Isn't spraying fun ?!!

Hazmat Face
Last day of the workshop was ferric chloride day, or FeCl3 for the chemist in you. Eduardo Lazo was leading the charge. On the first day of the workshop, we all glazed a piece with a low-fire glossy clear glaze and they were fired overnight.
First thing on Sunday morning, all the pieces were loaded into the Raku kiln. Firing was slow, about 2 hours, up to glaze maturity. When it was about time to stop the firing, the "sprayers" had to suit up appropriately to handle the corrosive ferric chloride solution. In my case, double layers of gloves (nitrile gloves, heat-resistant gloves), a respirator and sunglasses.
The hot piece was taken out of the kiln and placed on a soft block on top of a banding wheel. The "sprayer", placed upwind (IMPORTANT FOR SAFETY), started applying the solution holding the sprayer upright, while slowly rotating the piece.

The ferric chloride gradually colored the outside layer of the glaze a yellow/orange color. The hotter the ware the darker the color. In my case I waited about 30 seconds before starting spraying, resulting in an orange coloration. Once a metallic luster appears, spraying is done.

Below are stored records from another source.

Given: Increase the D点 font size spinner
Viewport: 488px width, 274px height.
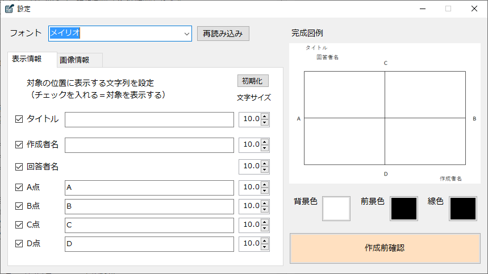Looking at the screenshot, I should click(265, 241).
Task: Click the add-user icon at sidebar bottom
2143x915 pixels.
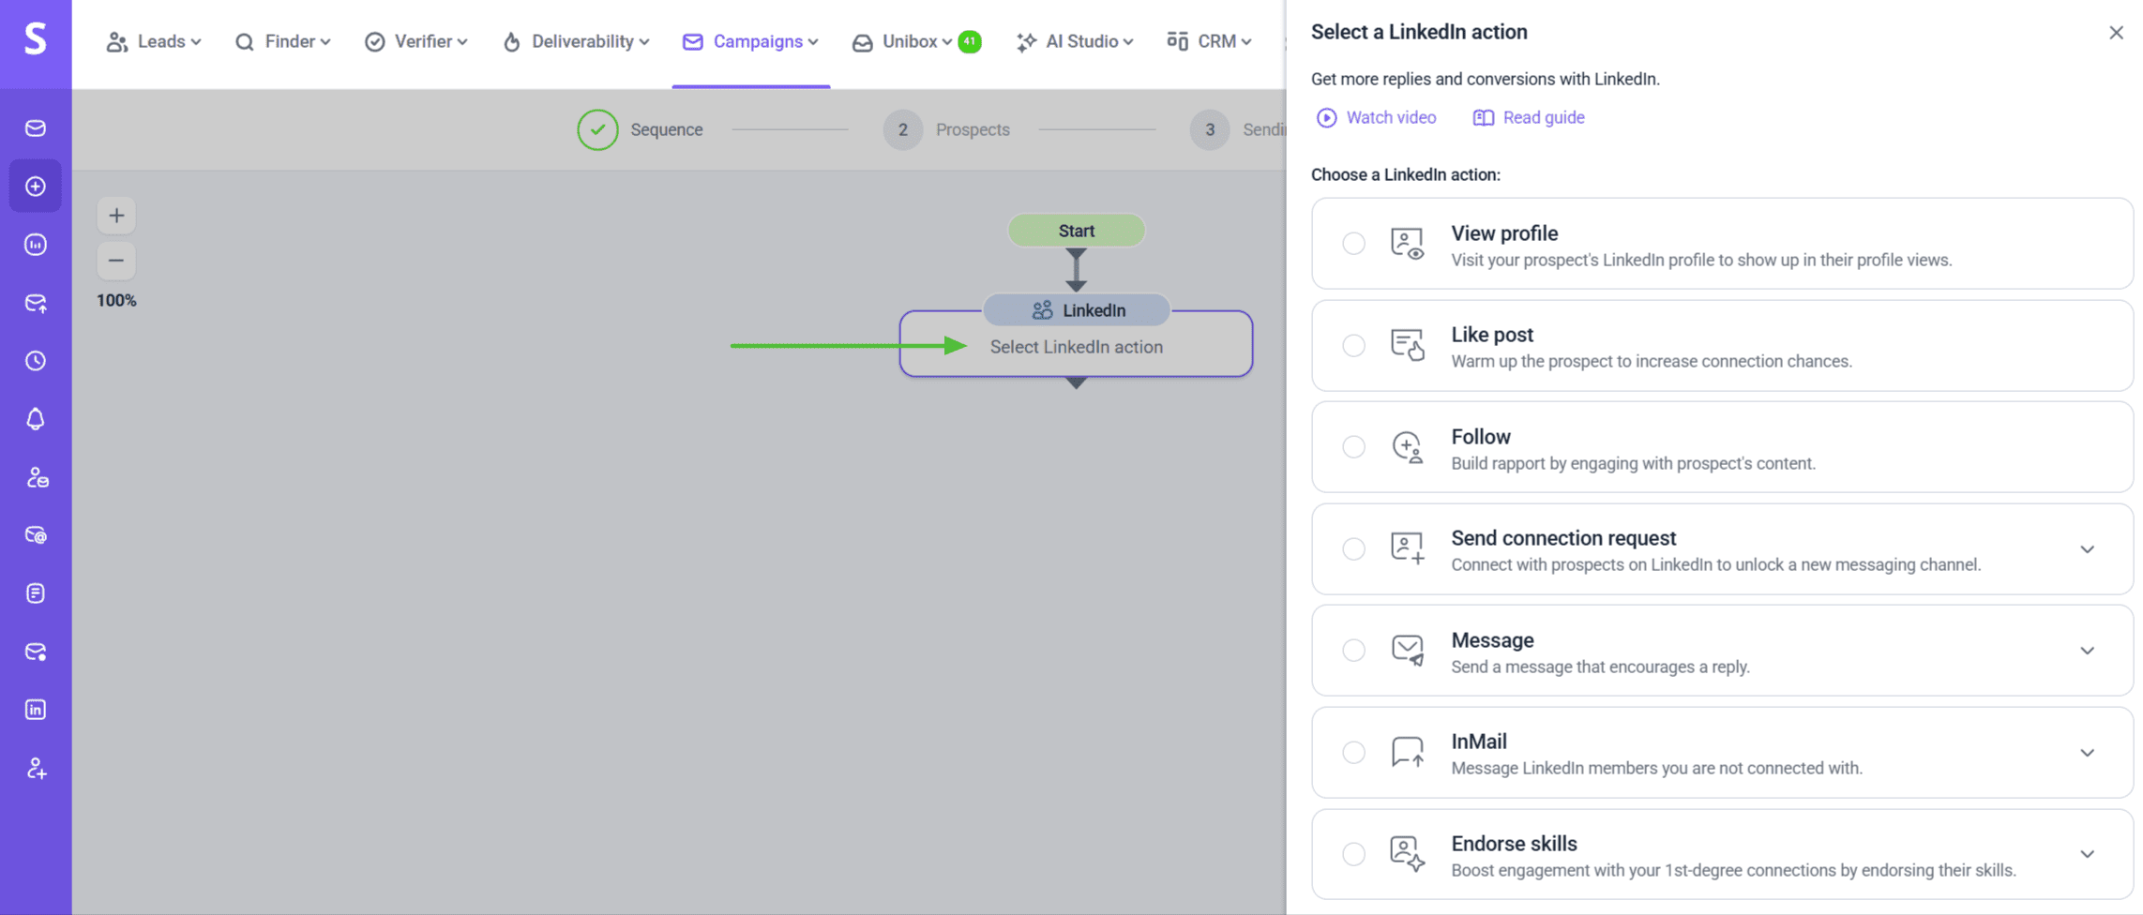Action: (x=36, y=769)
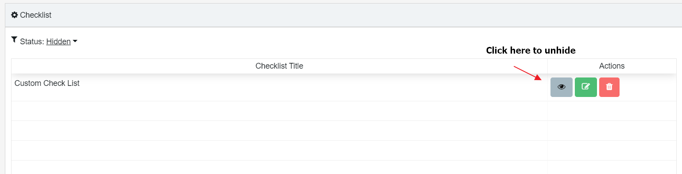Select the Checklist Title column header
The image size is (682, 174).
[x=279, y=66]
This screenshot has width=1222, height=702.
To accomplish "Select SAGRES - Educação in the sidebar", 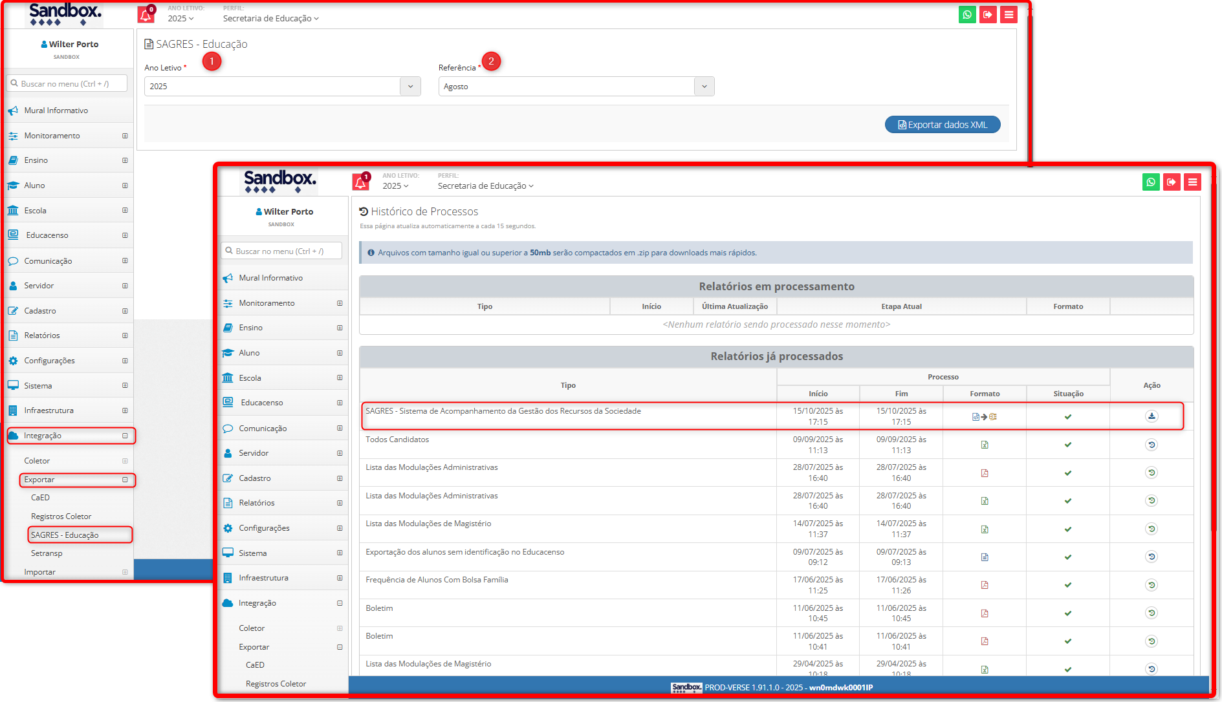I will pyautogui.click(x=65, y=535).
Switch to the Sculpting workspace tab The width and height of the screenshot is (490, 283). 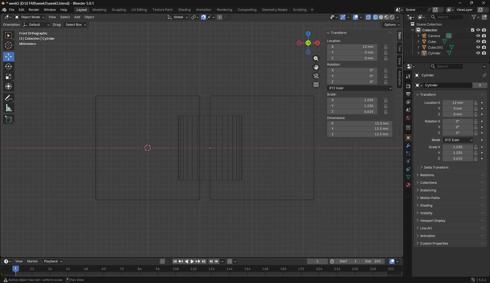(118, 10)
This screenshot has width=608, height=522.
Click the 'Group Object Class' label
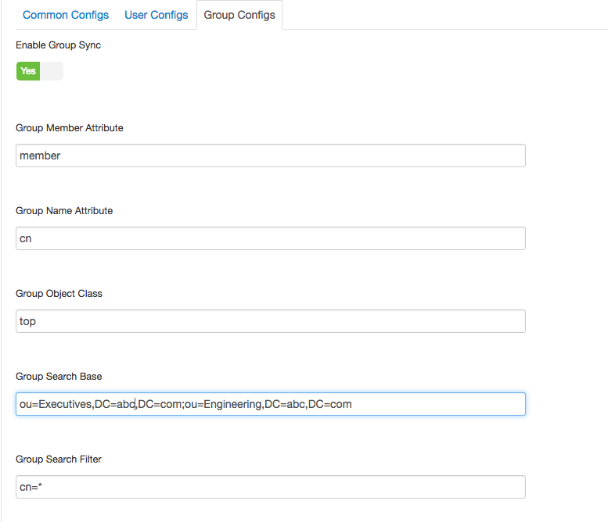[59, 294]
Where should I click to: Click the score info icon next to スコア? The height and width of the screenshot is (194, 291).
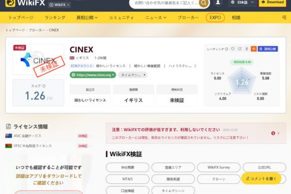44,86
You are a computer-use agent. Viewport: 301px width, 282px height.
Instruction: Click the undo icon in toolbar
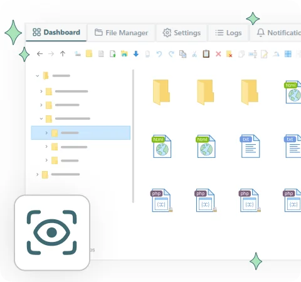[159, 54]
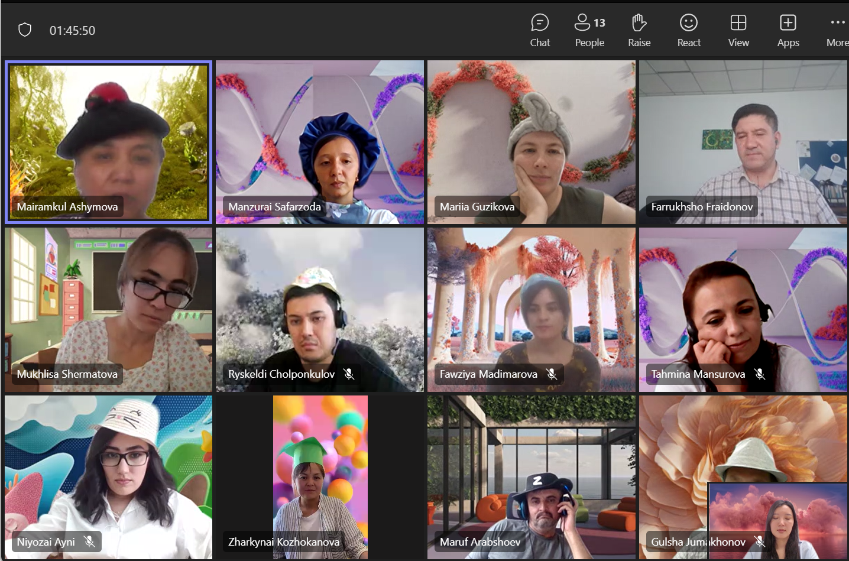Click muted mic icon beside Tahmina Mansurova
Viewport: 849px width, 561px height.
tap(760, 374)
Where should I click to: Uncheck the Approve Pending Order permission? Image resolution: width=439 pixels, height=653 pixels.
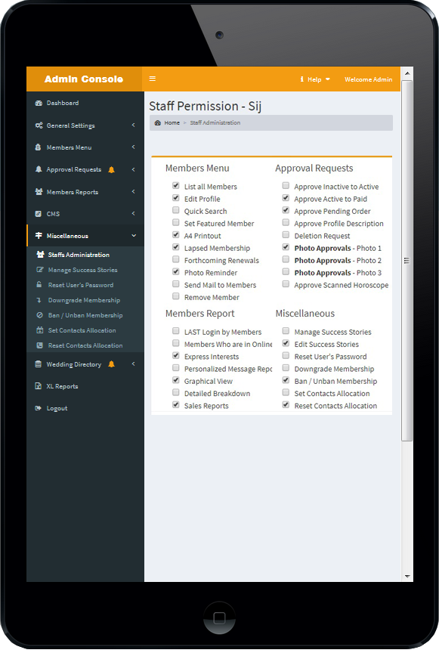pyautogui.click(x=286, y=210)
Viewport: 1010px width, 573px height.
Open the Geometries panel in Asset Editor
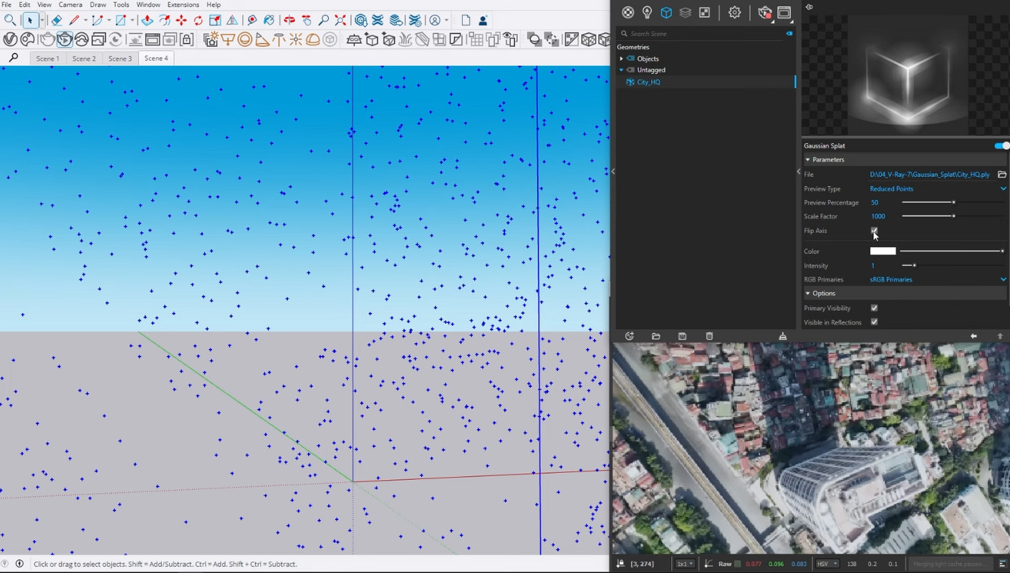click(x=665, y=12)
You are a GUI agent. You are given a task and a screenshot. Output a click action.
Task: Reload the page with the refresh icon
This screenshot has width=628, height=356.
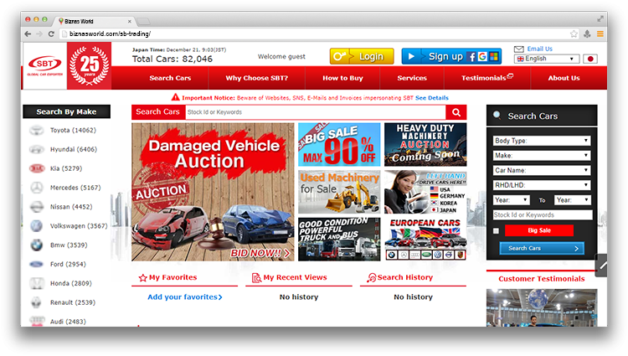[x=51, y=34]
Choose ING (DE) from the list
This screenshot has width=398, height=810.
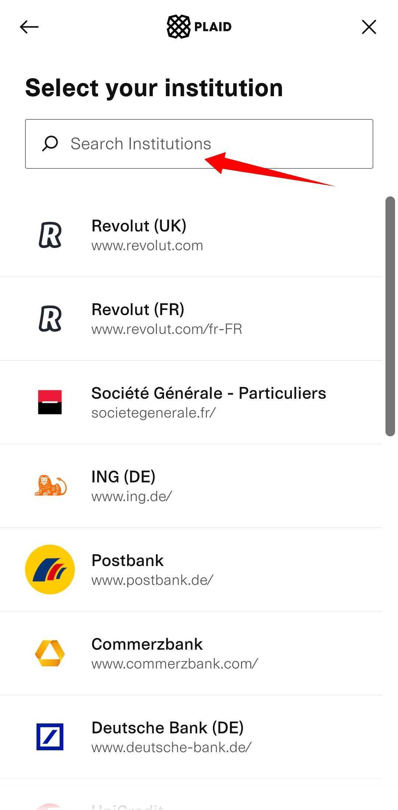pos(191,486)
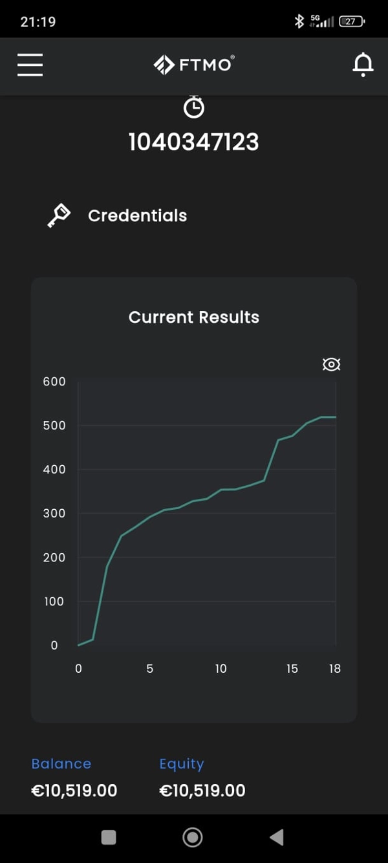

The piece is then transfered to a reduction chamber. I prepared mine by lining sides and bottom with newspaper and adding a handful of wood shavings on the bottom. Once the piece was placed in the chamber, I added some more wood shavings in the inside of the pot for some good smoking of the unglazed inside. Because the piece had cooled off considerably during the spraying, I had to start the flames by fanning the chamber vigorously. Once the flames start to consumme the combustibles, time to close the chamber for some good ol' smoking.

Once the piece was mostly cool, it was cleaned up with a soft brush and water to remove the ashes. Beautiful !!!